His opposition to police, Weston said, isn’t something that just came out of the blue, either. He came to his current views after working for New York City’s Civilian Complaint Review Board a decade ago, investigating complaints of misconduct against the NYPD.

“The CCRB,” he said, “was by design rigged in favor of law enforcement, and the only reason they don’t want to admit that is because they want absolute deference and nothing else … They also resent it, because it’s routinely a place where it’s revealed that they don’t understand things like the Constitution, they don’t understand their own patrol guide."

In a follow-up to the New York Post’s original story on Weston, the NYPD Sergeants Benevolent Association said it was calling on the CCRB to review its vetting process and rescind any disciplinary actions against officers recommended by Weston. The SBA president also claimed to remember Weston as an investigator.

“How Mr. Weston ever got through the vetting process to become a CCRB investigator, given his clear and open bias against law enforcement, is anyone’s guess,” Sergeants Benevolent Association spokesman Robert Mladinich told the New York Post.

Weston thought it was interesting that anyone from the SBA would be able to remember a single investigator given his experiences with officers’ memories as a CCRB investigator.

“If he remembers one investigator, me, out of at least over a hundred investigators at that time and then hundreds of investigators over the whole decade, then the police officers that he and his colleagues sent to the CCRB to be interviewed, should remember more of the things that happened during their job,” Weston told BK Reader. “These are people that have no conscience, no principles, no greater overall purpose than holding onto power and harming and targeting anyone who gets in the way of that, that’s all. Which is bad when you’re giving them guns and telling them you’re the way to be safe.”

And while that New York Post coverage did get him plenty of hate — a reply to one of his tweets from Sunday called him an “anti law enforcement jerk off,” for instance — Weston said he’s not backing off his stances.
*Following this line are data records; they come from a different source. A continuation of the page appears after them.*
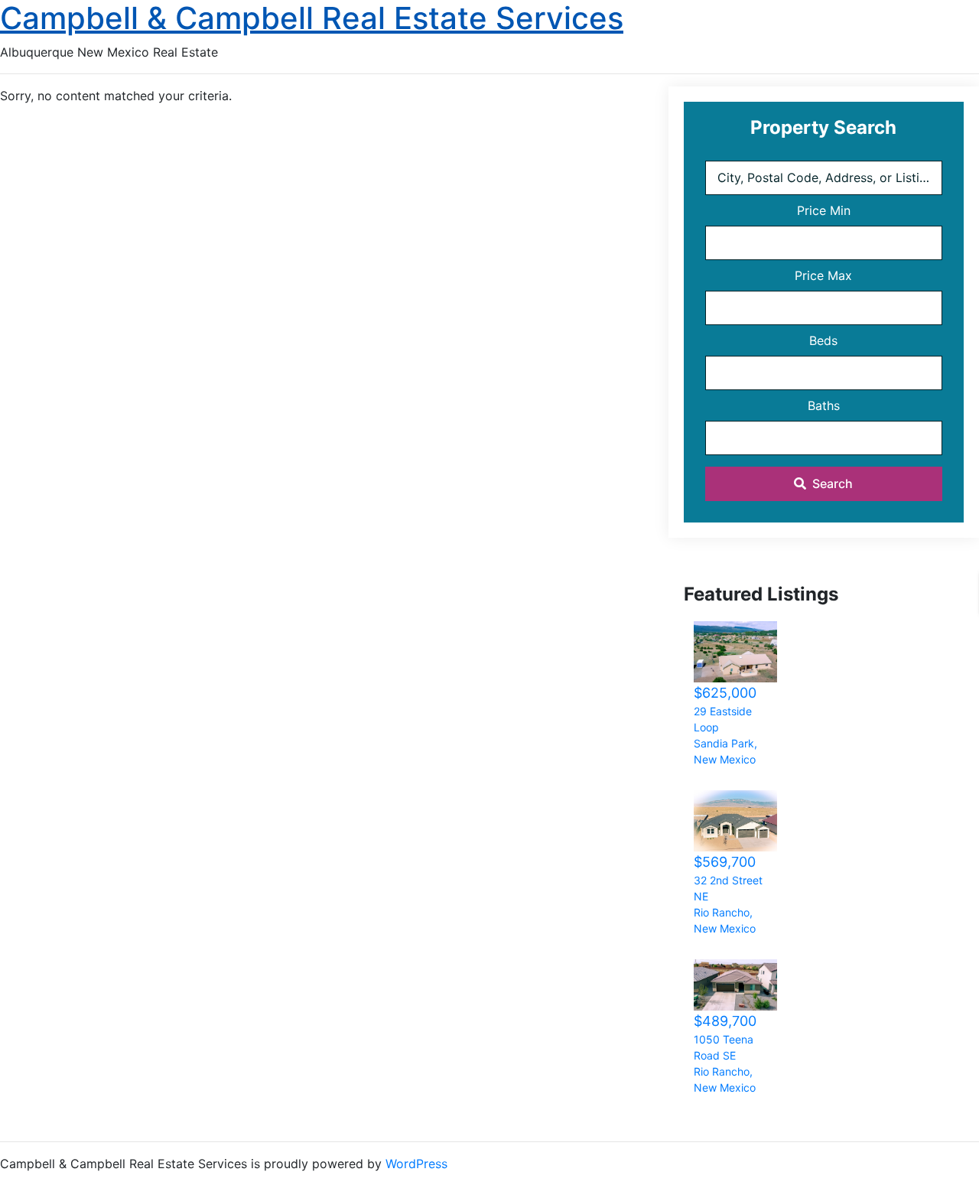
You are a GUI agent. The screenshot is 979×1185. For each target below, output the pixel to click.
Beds (823, 340)
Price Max (823, 275)
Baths (824, 405)
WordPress (416, 1163)
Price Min (824, 210)
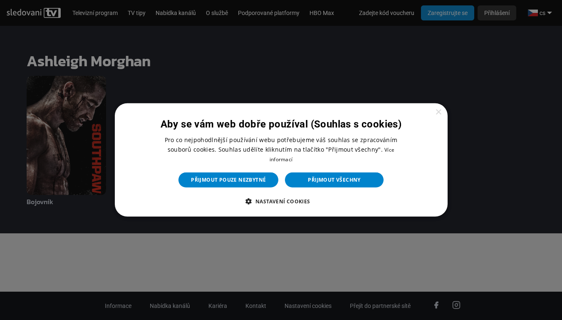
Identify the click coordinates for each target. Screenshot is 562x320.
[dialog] (281, 160)
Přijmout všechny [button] (334, 179)
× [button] (438, 112)
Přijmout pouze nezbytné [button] (228, 179)
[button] (281, 201)
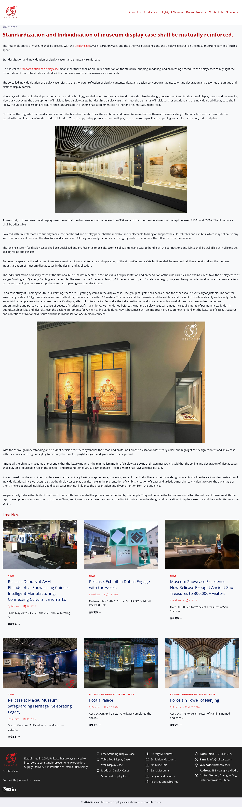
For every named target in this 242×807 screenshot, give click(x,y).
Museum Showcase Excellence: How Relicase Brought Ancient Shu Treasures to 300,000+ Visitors (201, 587)
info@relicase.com (220, 759)
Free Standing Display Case (118, 754)
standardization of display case (39, 69)
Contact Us (216, 12)
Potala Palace (101, 700)
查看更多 (13, 624)
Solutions (232, 12)
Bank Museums (160, 770)
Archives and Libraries (164, 781)
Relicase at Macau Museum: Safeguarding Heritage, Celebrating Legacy (40, 706)
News (11, 576)
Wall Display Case (112, 765)
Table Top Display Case (115, 759)
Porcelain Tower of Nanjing (194, 700)
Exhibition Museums (163, 759)
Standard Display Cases (115, 776)
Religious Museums (163, 776)
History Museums (162, 754)
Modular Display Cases (115, 770)
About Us (135, 12)
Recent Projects (196, 12)
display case (82, 46)
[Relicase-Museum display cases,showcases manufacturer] (11, 12)
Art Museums (159, 765)
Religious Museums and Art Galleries (111, 694)
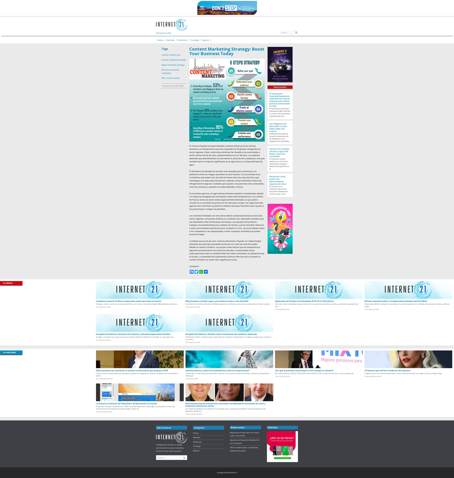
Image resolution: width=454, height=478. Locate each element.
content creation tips (170, 55)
“In fact, I invite anyone to substantively disprove what I’m saying,” he said. “I don’t think they can.”

He’s not giving up hope, either. After BK Reader’s interview, Weston hit the streets around Bay Ridge to knock on doors and get attention for his campaign.

District Leader Candidate Noah Weston
Noah Weston, candidate for district leader in South Brooklyn's AD 46, canvasses around Bay Ridge on Sunday, April 24. Photo: Will Fritz

“Knocking on doors, ringing bells, that’s what we’re gonna do for the next two months, until we win,” he said in a video he posted to his campaign Twitter account on Sunday.

Weston will be on the ballot in Assembly District 46 on the date of New York’s primary election on June 28.